===== Data excerpts

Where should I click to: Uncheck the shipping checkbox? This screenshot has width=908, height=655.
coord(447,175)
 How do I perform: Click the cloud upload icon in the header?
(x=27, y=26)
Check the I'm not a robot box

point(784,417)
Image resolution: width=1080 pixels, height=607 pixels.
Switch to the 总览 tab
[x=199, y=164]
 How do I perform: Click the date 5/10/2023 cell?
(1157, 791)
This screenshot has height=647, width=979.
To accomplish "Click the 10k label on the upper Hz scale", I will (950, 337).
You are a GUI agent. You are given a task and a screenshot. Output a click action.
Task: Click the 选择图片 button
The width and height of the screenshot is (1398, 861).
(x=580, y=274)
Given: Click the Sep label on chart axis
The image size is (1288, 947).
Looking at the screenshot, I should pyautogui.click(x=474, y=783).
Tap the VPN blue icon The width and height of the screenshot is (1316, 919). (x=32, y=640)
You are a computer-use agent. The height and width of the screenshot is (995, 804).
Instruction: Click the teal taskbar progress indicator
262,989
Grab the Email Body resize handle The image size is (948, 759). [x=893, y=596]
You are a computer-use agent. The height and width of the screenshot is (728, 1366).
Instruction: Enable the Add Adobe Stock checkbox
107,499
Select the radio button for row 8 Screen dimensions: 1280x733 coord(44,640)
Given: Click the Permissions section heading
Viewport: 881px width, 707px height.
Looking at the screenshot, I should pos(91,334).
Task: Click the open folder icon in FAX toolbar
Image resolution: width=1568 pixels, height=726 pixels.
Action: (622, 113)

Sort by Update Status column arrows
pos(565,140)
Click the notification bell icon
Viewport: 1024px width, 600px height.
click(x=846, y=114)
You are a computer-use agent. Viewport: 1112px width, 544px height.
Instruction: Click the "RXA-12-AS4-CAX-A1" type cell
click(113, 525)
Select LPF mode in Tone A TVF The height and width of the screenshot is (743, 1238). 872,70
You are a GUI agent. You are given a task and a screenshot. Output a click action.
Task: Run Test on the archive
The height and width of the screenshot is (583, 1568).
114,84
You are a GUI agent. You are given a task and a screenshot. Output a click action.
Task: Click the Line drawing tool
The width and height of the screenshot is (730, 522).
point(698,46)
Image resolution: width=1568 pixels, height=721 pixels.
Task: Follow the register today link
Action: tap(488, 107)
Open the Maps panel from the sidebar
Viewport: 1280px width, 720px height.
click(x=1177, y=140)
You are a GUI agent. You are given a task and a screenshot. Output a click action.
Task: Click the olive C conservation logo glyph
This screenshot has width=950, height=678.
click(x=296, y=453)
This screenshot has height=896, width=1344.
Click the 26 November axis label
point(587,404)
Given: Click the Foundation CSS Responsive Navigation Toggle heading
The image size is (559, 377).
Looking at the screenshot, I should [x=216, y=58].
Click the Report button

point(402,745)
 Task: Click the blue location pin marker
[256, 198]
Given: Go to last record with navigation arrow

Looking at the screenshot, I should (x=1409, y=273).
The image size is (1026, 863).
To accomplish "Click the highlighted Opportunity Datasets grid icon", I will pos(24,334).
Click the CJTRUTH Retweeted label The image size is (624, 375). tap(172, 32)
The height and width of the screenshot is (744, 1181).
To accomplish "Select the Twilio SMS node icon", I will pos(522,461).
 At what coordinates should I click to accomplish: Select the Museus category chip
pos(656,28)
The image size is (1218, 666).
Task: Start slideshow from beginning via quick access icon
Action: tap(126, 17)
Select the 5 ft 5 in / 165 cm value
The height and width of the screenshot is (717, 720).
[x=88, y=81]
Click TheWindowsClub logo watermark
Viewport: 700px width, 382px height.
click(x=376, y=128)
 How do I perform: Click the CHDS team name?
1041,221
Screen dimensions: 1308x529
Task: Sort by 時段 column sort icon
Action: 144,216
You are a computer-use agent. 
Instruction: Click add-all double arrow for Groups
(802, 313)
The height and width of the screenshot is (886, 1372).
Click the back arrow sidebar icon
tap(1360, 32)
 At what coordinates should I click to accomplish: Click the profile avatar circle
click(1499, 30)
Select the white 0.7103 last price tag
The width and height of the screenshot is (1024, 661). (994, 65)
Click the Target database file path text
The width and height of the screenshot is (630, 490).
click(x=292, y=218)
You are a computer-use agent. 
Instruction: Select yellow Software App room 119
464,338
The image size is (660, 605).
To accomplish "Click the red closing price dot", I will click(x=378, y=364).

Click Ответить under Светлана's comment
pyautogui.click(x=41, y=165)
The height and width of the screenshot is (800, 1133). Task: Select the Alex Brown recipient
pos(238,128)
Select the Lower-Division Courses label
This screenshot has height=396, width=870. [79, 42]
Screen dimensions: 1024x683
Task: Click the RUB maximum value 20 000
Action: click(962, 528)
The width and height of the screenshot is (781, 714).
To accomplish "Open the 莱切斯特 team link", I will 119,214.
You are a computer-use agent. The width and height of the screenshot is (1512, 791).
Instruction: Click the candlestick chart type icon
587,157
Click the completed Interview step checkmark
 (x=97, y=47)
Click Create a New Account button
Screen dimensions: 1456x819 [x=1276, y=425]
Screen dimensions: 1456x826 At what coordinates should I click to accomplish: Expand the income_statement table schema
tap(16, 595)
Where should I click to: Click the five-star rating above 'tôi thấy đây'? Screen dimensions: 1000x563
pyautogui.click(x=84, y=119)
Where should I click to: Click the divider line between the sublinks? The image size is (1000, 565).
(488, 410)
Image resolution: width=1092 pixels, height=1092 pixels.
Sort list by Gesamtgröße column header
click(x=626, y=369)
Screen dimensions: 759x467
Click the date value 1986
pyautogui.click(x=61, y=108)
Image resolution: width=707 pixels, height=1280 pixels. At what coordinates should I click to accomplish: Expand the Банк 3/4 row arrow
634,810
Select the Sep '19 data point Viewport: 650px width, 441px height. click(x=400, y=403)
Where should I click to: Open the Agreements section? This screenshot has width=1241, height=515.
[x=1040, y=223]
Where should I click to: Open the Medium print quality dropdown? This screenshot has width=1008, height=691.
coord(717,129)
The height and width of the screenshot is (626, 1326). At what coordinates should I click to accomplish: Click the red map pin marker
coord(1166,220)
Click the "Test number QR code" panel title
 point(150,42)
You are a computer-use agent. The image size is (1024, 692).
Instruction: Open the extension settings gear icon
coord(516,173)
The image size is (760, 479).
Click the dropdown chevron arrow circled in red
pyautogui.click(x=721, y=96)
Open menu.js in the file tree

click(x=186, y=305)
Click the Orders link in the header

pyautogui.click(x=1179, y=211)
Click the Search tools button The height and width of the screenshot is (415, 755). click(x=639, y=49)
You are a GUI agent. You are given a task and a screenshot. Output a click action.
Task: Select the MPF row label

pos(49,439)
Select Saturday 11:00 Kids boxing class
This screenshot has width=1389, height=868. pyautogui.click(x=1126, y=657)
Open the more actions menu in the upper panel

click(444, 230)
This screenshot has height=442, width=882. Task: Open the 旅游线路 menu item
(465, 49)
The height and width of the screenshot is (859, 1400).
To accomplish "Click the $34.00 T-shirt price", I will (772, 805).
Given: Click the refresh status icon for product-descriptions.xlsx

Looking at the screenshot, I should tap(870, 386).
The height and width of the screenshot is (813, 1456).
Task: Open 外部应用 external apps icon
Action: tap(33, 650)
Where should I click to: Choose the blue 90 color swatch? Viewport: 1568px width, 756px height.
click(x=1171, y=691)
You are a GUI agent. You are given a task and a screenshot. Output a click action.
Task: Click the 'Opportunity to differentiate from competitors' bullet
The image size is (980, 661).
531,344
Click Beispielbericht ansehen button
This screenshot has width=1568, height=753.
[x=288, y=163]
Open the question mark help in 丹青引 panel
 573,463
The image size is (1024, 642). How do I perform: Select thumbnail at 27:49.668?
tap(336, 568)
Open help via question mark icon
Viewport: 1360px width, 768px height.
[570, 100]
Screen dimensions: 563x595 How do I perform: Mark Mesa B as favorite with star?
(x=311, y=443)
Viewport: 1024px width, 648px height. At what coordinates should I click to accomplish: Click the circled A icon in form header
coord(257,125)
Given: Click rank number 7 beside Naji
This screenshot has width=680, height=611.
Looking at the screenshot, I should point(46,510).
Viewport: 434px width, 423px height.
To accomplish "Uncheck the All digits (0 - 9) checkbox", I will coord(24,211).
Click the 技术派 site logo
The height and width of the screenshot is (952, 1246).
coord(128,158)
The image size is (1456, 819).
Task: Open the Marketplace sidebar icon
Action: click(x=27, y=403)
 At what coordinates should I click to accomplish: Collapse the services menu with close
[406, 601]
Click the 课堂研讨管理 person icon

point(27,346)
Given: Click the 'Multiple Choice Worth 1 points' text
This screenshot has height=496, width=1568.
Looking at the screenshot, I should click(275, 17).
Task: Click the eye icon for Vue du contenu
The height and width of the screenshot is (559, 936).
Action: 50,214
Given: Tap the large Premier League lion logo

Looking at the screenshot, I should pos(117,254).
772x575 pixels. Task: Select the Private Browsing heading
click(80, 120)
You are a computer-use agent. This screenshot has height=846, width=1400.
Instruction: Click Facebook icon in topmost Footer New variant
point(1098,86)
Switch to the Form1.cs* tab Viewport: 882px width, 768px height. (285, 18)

==========

-- Aim of the task --
Reproduce the part of the entries that opens with the line containing "Image resolution: width=707" and closes with the line containing "Action: tap(33, 650)", swapping "Where should I click to" for "Where do I click to" and leaving everything else unchanged.

-- Final answer --
Image resolution: width=707 pixels, height=1280 pixels. At what coordinates should I click to accomplish: Expand the Банк 3/4 row arrow
634,810
Select the Sep '19 data point Viewport: 650px width, 441px height. click(x=400, y=403)
Where do I click to: Open the Agreements section? This screenshot has width=1241, height=515.
[x=1040, y=223]
Where do I click to: Open the Medium print quality dropdown? This screenshot has width=1008, height=691.
coord(717,129)
The height and width of the screenshot is (626, 1326). At what coordinates should I click to accomplish: Click the red map pin marker
coord(1166,220)
Click the "Test number QR code" panel title
 point(150,42)
You are a computer-use agent. The image size is (1024, 692).
Instruction: Open the extension settings gear icon
coord(516,173)
The image size is (760, 479).
Click the dropdown chevron arrow circled in red
pyautogui.click(x=721, y=96)
Open menu.js in the file tree

click(x=186, y=305)
Click the Orders link in the header

pyautogui.click(x=1179, y=211)
Click the Search tools button The height and width of the screenshot is (415, 755). click(x=639, y=49)
You are a GUI agent. You are given a task and a screenshot. Output a click action.
Task: Select the MPF row label

pos(49,439)
Select Saturday 11:00 Kids boxing class
This screenshot has width=1389, height=868. pyautogui.click(x=1126, y=657)
Open the more actions menu in the upper panel

click(444, 230)
This screenshot has height=442, width=882. Task: Open the 旅游线路 menu item
(465, 49)
The height and width of the screenshot is (859, 1400).
To accomplish "Click the $34.00 T-shirt price", I will (772, 805).
Given: Click the refresh status icon for product-descriptions.xlsx

Looking at the screenshot, I should tap(870, 386).
The height and width of the screenshot is (813, 1456).
Task: Open 外部应用 external apps icon
Action: tap(33, 650)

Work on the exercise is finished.